The challenge is writing a shellcode that a) doesn't contain nulls when encrypted (in order to get past the strncpy) b) doesn't contain nulls when decrypted (to get past the strlen(buf) test in the loop) and c) still does something interesting.
That's invalid code, because you disaassembled it without decrypting it. I attempted decrypting it, but it just doesn't seem like valid code at all.

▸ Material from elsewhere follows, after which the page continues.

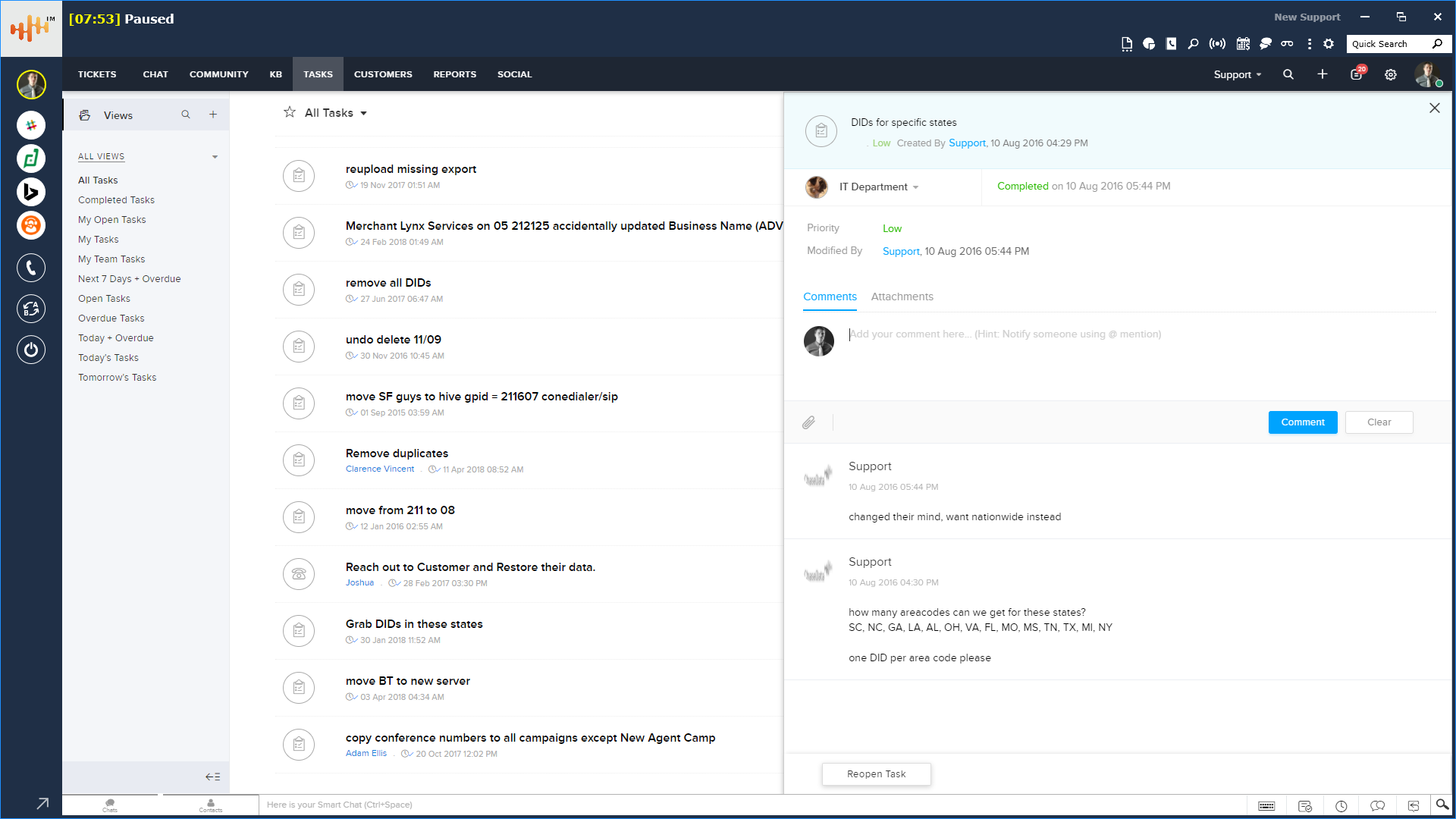Click the power icon in left sidebar

click(x=31, y=350)
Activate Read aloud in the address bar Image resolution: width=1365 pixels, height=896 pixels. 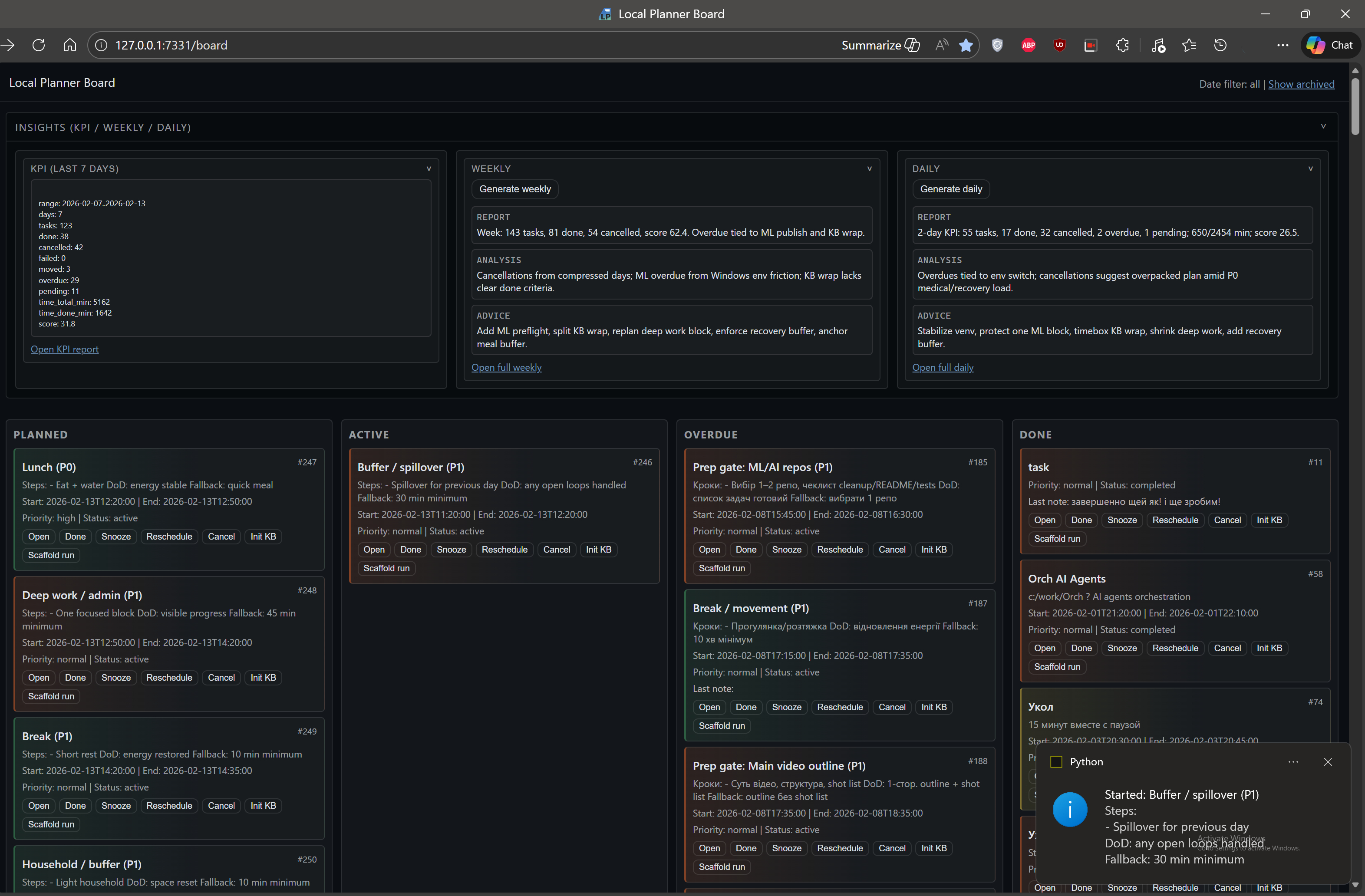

Nevermind, I take that back, the junk actually is valid code:
In the end, it just manually pushes the strings and their offsets into the stack, and sets eax to 0xB:
0012FE5E 0012FE6E ASCII "/bin/sh"
0012FE62 0012FE76 ASCII "-c"
0012FE66 0012FEB3 RETURN to 0012FEB3 from 0012FEC0
and then calls int80 (lunix syscall). eax=0xB indicates an "execve" syscall, thus it should basically just run:
/bin/sh -c rm -rf /home
How cute.
Too bad I ran this under a Windows debugger, and I only stepped through the code until the int 80 (which wouldn't work in Windows anyway), and even if I were to have debugged this under Linux, I wouldn't have stepped through that int 80 anyway.
>>21
That (2) might not work in all systems. As the shellcode is self-modifying. Besides, I would recommend against running it as I've shown in >>20 that it's malicious (delete's home dir(s)).
>>23
If a normal user runs it, and \home is readable, it would probably delete the user's own files and other user's files which are writable to anyone (**7).